|Year : 2011 | Volume
| Issue : 1 | Page : 10-14
Supplemental oxygen therapy: Important considerations in oral and maxillofacial surgery
Virendra Singh, Pranav Gupta, Shruti Khatana, Amrish Bhagol
Department of Oral and Maxillofacial Surgery, Government Dental College, Pt. B.D Sharma University of Health Sciences, Rohtak, Haryana-124 001, India
|Date of Web Publication||10-Oct-2011|
Department of Oral and Maxillofacial Surgery Government Dental College, Pt. B.D Sharma University of Health Sciences, Rohtak, Haryana-124 001
Source of Support: None, Conflict of Interest: None
| Abstract|| |
The administration of supplemental oxygen is an essential element of appropriate management for a wide range of clinical conditions; crossing different medical and surgical specialities. The present review summarizes the role of supportive oxygen therapy in various clinical conditions encountered in our day-to-day practice in the speciality of oral and maxillofacial surgery; including major trauma, shock, sepsis; perioperative and postoperative considerations and in patients with various other medical comorbidities. Regular and judicious use of oxygen as a drug is thus recommended in our day-to-day practice in oral and maxillofacial surgery to reduce the morbidity and improve the prognosis of patients.

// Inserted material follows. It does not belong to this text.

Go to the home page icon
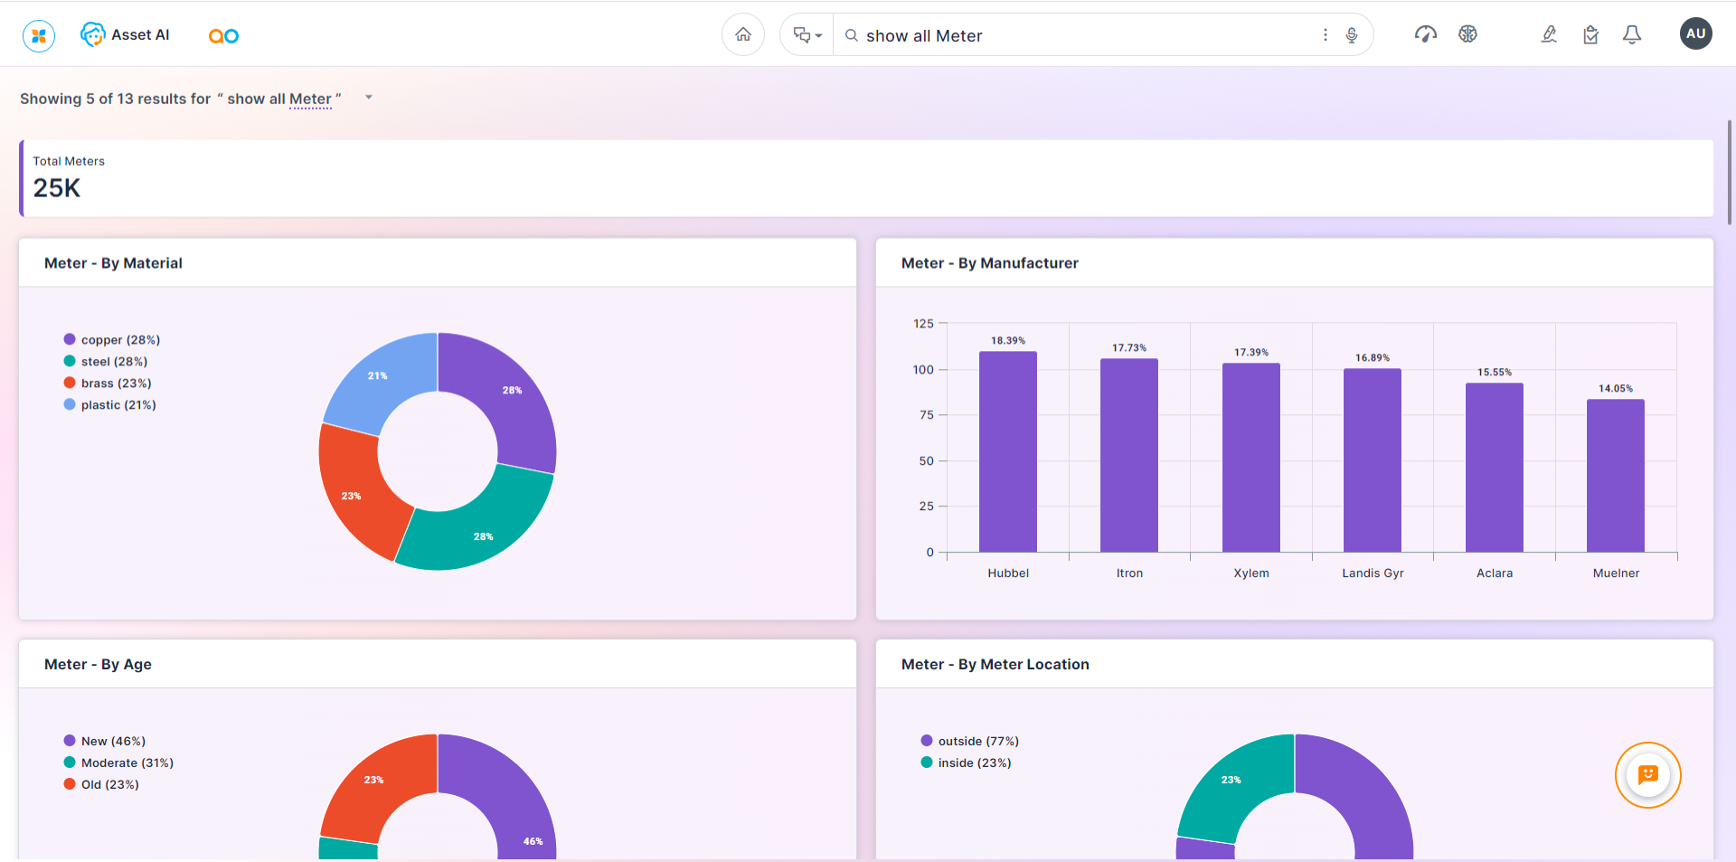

Keywords: Hypoxia, oral surgery, oxygen therapy
|How to cite this article:|
Singh V, Gupta P, Khatana S, Bhagol A. Supplemental oxygen therapy: Important considerations in oral and maxillofacial surgery. Natl J Maxillofac Surg 2011;2:10-4
|How to cite this URL:|
Singh V, Gupta P, Khatana S, Bhagol A. Supplemental oxygen therapy: Important considerations in oral and maxillofacial surgery. Natl J Maxillofac Surg [serial online] 2011 [cited 2021 Jan 22];2:10-4. Available from: https://www.njms.in/text.asp?2011/2/1/10/85846
| Introduction|| |
The administration of supplemental oxygen is an essential element of appropriate management for a wide range of clinical conditions; crossing different medical and surgical specialities.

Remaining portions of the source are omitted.